PROBLEM DETAILS – Every line containing "agent" should be copied out. Go through the entries and find them.
========================================
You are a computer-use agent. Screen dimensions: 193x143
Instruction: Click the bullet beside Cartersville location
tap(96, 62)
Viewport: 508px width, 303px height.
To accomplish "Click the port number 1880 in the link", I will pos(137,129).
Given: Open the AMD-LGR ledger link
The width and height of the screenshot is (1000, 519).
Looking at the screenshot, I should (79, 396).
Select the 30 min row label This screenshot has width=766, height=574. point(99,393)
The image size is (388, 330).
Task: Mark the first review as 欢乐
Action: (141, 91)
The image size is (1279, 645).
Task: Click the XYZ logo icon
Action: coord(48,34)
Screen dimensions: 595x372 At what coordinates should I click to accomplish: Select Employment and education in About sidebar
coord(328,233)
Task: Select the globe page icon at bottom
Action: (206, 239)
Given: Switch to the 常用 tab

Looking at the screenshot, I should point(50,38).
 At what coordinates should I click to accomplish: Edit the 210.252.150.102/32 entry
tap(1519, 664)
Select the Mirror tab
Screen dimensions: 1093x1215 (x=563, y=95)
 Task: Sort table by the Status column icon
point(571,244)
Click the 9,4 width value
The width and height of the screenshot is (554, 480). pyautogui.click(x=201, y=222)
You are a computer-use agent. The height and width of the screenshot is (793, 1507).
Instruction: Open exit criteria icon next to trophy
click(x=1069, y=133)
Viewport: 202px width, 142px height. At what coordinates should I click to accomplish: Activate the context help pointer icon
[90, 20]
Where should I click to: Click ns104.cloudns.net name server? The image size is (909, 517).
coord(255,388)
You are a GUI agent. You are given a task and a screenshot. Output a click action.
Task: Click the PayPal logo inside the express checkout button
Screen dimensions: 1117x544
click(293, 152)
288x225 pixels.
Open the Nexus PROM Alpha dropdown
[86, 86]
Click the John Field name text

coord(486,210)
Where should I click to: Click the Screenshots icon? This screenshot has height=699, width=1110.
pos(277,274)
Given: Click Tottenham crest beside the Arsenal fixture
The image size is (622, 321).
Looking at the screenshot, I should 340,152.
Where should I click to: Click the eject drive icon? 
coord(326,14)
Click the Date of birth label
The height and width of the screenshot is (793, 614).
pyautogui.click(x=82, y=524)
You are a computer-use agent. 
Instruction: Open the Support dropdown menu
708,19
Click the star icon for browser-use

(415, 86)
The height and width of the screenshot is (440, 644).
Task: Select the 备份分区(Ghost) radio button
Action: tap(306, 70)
========================================
ANSWER TO THIS PROBLEM –
You are a computer-use agent. Screen dimensions: 193x143
You are a computer-use agent. The height and width of the screenshot is (793, 1507).
You are a GUI agent. You are given a task and a screenshot. Output a click action.
You are a computer-use agent. 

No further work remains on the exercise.